Directions for this task ->
Copy out each line featuring the string "Expand" from the entries beneath.

----- The records -----

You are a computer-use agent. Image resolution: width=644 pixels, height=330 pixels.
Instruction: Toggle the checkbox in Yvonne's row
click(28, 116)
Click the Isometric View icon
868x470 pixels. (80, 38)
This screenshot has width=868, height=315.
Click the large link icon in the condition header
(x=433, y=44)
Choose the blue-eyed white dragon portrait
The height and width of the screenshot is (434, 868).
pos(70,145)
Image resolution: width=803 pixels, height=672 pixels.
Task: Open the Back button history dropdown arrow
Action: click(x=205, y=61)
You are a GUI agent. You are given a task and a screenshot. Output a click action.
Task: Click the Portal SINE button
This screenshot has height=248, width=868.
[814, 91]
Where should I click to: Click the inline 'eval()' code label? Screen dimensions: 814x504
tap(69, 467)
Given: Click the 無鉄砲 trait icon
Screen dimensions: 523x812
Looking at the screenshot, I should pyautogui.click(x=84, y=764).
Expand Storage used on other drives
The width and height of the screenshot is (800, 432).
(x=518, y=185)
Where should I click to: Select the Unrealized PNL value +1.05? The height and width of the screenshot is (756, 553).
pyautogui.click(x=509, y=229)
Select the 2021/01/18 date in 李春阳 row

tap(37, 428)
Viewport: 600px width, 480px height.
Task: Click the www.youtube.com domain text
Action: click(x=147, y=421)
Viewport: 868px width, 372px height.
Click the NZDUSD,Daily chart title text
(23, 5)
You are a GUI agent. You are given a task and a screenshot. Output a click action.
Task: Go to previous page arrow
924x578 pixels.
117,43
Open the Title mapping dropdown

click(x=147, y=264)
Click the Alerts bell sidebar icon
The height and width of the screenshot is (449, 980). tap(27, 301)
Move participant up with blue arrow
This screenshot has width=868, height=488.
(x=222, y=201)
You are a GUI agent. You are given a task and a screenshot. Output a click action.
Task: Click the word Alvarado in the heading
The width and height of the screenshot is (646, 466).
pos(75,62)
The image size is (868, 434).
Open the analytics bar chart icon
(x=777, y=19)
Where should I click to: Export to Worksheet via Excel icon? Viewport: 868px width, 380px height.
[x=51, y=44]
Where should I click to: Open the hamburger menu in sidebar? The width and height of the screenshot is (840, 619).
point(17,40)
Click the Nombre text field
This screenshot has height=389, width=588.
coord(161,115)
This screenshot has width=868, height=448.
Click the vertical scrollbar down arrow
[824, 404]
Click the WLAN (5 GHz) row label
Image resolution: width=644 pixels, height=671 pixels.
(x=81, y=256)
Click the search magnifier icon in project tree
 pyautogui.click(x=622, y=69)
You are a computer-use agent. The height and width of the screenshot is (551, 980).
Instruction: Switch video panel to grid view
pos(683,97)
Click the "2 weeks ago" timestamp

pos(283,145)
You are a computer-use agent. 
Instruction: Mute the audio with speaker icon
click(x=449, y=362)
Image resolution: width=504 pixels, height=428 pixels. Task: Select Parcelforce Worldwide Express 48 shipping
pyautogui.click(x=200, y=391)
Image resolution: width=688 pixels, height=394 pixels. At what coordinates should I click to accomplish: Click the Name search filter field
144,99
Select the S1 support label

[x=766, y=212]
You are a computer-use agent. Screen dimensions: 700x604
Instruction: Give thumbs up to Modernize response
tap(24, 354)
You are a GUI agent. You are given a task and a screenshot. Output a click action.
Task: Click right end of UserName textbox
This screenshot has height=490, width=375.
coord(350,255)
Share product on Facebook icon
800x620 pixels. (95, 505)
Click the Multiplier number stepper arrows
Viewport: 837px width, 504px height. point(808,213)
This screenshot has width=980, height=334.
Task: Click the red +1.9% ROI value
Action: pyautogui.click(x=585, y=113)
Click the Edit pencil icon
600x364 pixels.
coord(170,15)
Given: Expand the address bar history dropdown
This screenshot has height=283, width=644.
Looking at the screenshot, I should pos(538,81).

-----

Answer area ->
Expand Storage used on other drives
Given: Expand the address bar history dropdown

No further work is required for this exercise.